### Try it
Each line in the records below, from the one that contains "You are a GUI" to the one that contains "Task: Like the post with the heart icon", should be reproduced exactly, the first and last included.

━━ Material for this exercise

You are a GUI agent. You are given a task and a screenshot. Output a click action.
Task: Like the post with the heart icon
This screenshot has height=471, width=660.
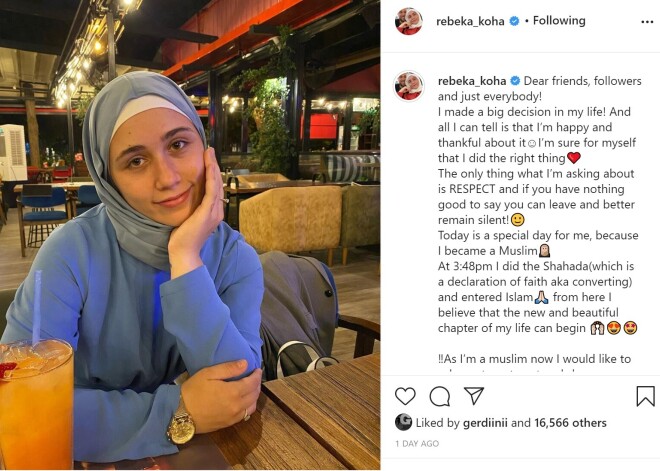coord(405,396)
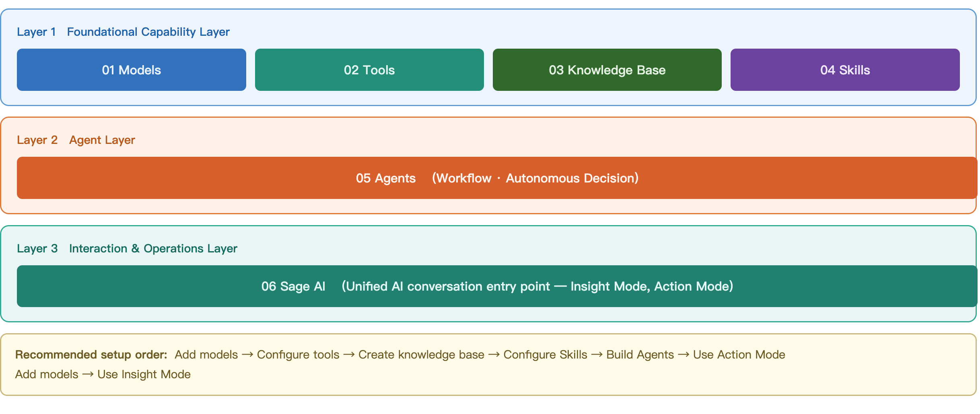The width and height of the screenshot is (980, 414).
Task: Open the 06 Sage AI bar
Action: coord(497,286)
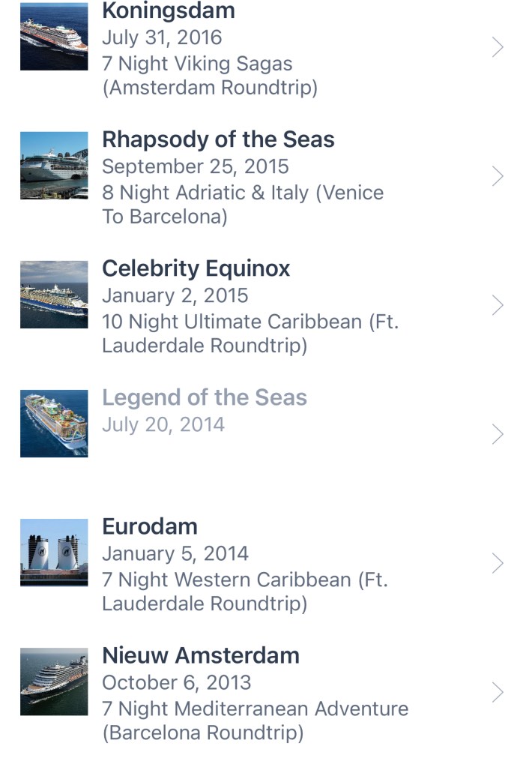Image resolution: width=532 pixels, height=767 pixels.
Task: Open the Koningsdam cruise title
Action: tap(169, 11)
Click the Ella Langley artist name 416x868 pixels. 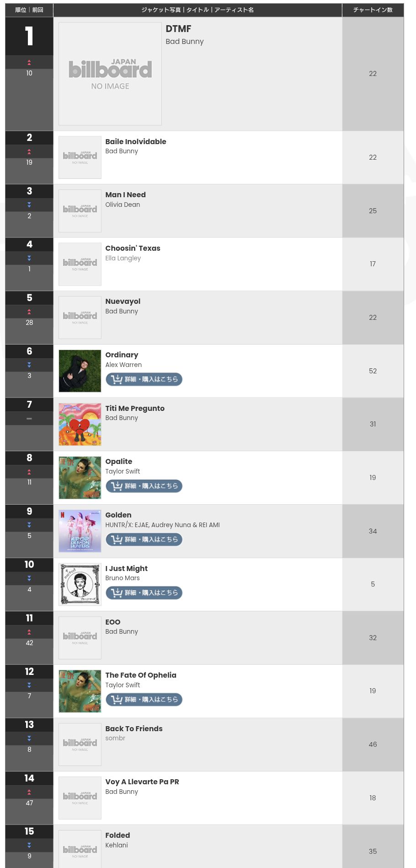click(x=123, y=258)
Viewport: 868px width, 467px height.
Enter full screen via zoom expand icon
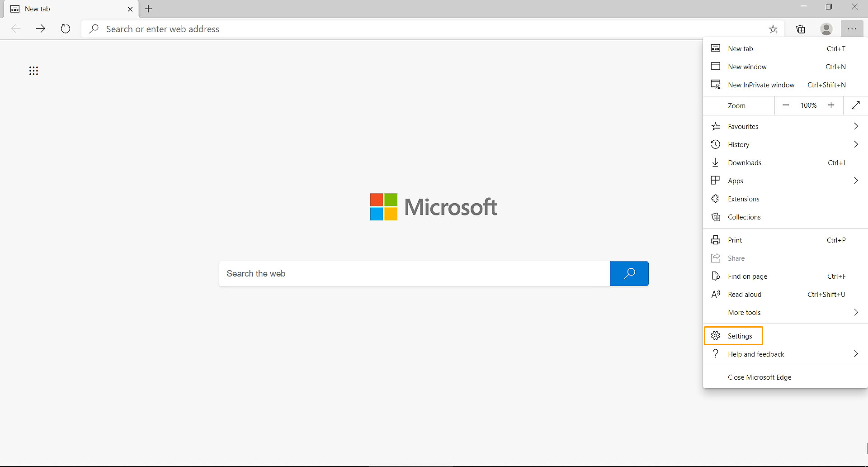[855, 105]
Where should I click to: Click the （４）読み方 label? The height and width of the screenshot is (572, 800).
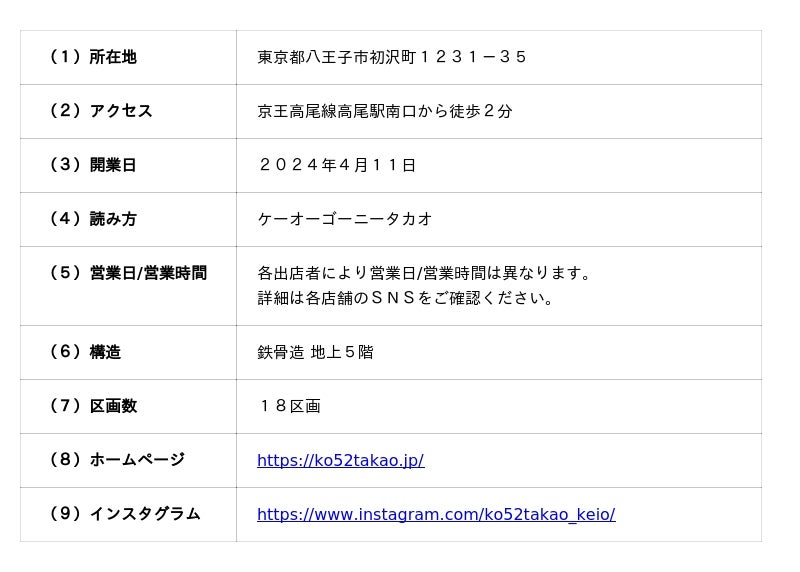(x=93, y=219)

━━━━
━━ Material for this exercise

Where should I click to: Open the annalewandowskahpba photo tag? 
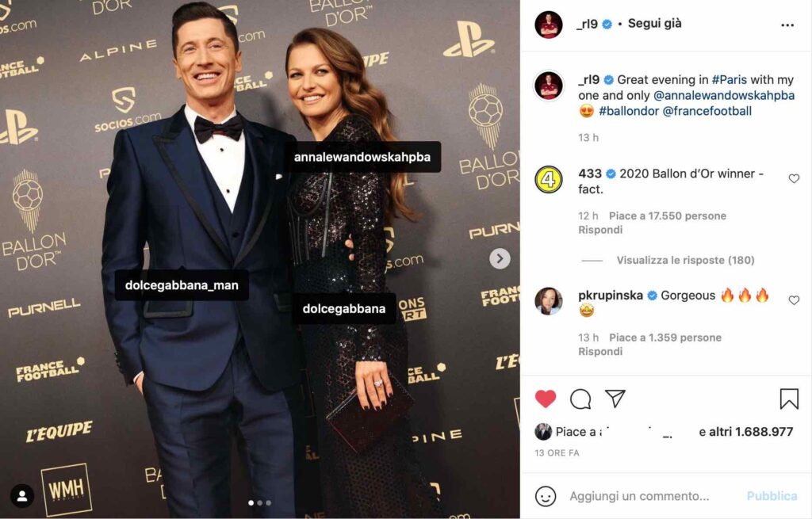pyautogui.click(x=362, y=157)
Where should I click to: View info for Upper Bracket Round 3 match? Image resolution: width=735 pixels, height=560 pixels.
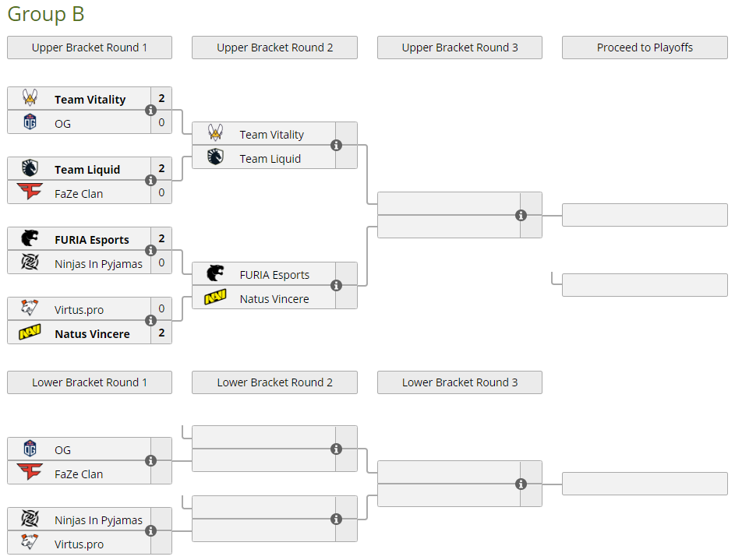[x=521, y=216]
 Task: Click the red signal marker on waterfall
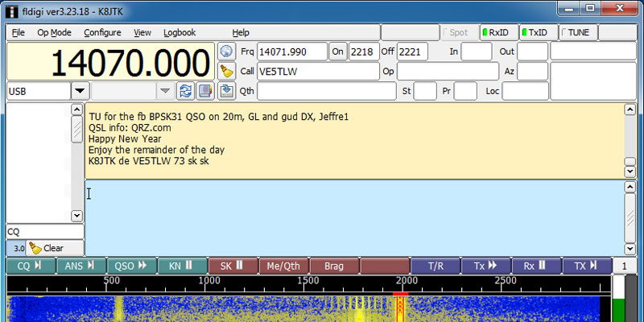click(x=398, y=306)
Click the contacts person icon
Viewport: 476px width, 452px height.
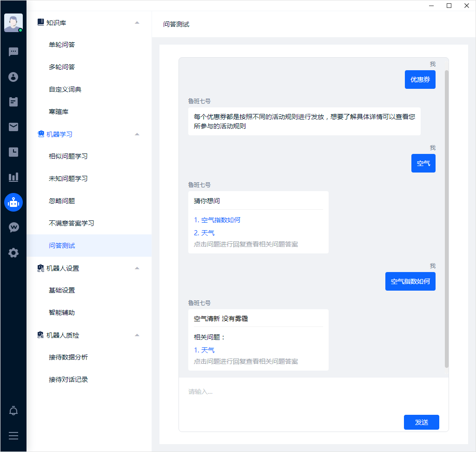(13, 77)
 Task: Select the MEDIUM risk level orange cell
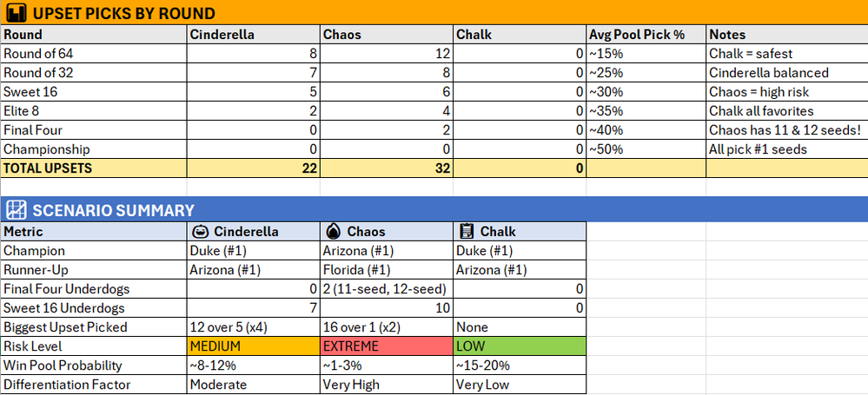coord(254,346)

━━━━
━━ Material for this exercise

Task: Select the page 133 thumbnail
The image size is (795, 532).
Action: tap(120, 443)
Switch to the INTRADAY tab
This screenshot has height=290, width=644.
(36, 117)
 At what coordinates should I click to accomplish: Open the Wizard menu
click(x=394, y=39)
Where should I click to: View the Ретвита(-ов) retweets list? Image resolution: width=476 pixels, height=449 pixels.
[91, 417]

━━━━

### Expected answer
You are a GUI agent. You are given a task and a screenshot. Output a click action.
Task: Like the post with the heart icon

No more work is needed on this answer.